§ Untersuchter Text
# # # #

Plage: Zahl der Wildschweine steigt an

Jäger und Bauern schieben sich gegenseitig die Verantwortung zu.

Bonn/Düsseldorf. So könnte es sein: Ein totes Wildschwein wird im Münsterland gefunden. Der Labortest ergibt: Es war mit Schweinepest infiziert. Der fünf Kilometer entfernte Schweinemastbetrieb ist in Gefahr. Seine Schweine wird ihm nach Einschätzung von Experten dann keiner mehr abkaufen.

Dieses Szenario könnte bald Realität werden, glaubt man den Befürchtungen des Rheinischem Landwirtschafts-Verbandes: "Im südlichem NRW gab es schon einige Schweinepestfälle bei Wildschweinen. Und mit der explosiven Vermehrung der Tiere kann die Pest in den Norden kommen und damit zu den großen Schweinemasten am Niederrhein und im Münsterland", sagt Sprecher Karl Nacke in Bonn.

Damit würde den Schweinebauern erheblicher wirtschaftlicher Schaden drohen. Diese Gefahr sieht auch das NRW-Agrarministerium. Die Parole aus Düsseldorf lautet: "Schießen, schießen, schießen - das ist die einzige Möglichkeit, die wir haben, um die Population noch unter Kontrolle zu halten", sagt Sprecher Wilhelm Deitermann.

Die Jäger wollen diesem Aufruf gerne folgen, haben aber keine große Hoffnung mehr auf ein Gelingen. "Wir haben in der letzten Jagdsaison so viele Wildschweine wie nie geschossen. Aber kurzfristig sind da keine Erfolge zu erzielen", sagt Sprecher Ludger Baumeister vom Landesjagdverband. Die Jagd auf Wildschweine sei extrem schwierig, da sich die Tiere über weite Strecken bewegten und extrem schlau seien.

Laut Deutschem Jagdschutz-Verband wurden bundesweit zwischen April 2008 und März 2009 mehr als 640 000 Schwarzkittel geschossen - die höchste Zahl seit Beginn der Aufzeichnungen in den 1930er Jahren.

# # # #

§ Verfügbare Daten
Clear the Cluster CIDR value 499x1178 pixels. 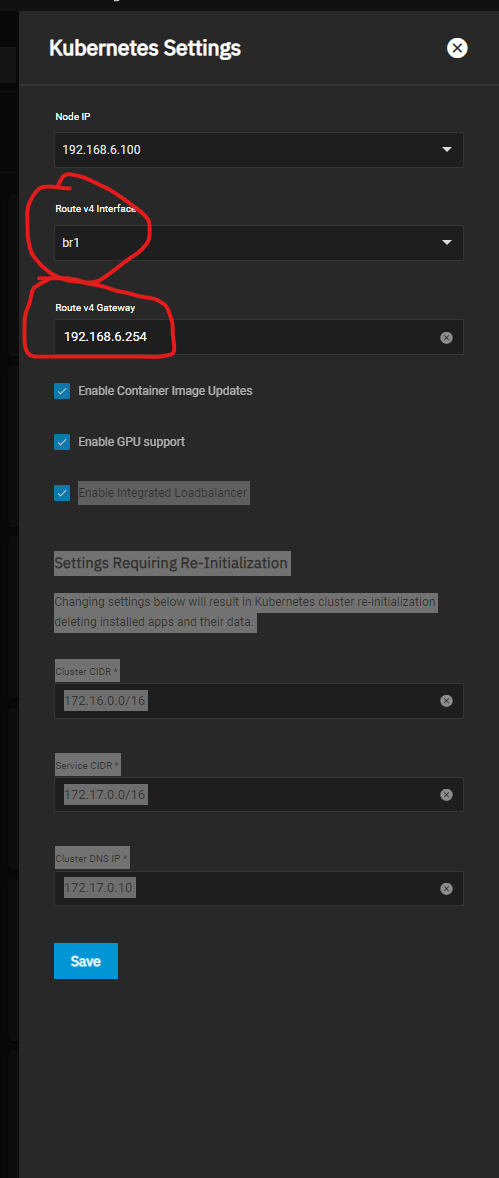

# # # #

§ Aufgabe
Wie geht der Artikel über die Wildschweinplage weiter? Gib eine Fortsetzung, die direkt an seinen letzten Satz anschließt.

§ Lösung
So einig sich Bauern und Jäger beim Handlungsbedarf sind, so entzweit sind sie bei der Frage, wie es zur derart starken Ausbreitung von Keiler, Bache und Frischling kommen konnte. "Der vermehrte Maisanbau der Bauern beschert den Wildschweinen ein Nahrungsangebot in Fülle", kritisiert Baumeister vom Jagdverband. Die Bauern sollten Mais nicht mehr direkt am Übergang vom Wald zum Feld anbauen und Schneisen im Feld lassen für ein besseres Schussfeld.

"Die Bauern tragen keine Mitschuld", entgegnet Nacke vom Bauernverband. Er gibt die Kritik zurück: Die Jäger sollten aufhören, die Wildschweine im Spätherbst und Winter durchzufüttern. Dadurch sei es erst zu dieser dramatischen Lage gekommen.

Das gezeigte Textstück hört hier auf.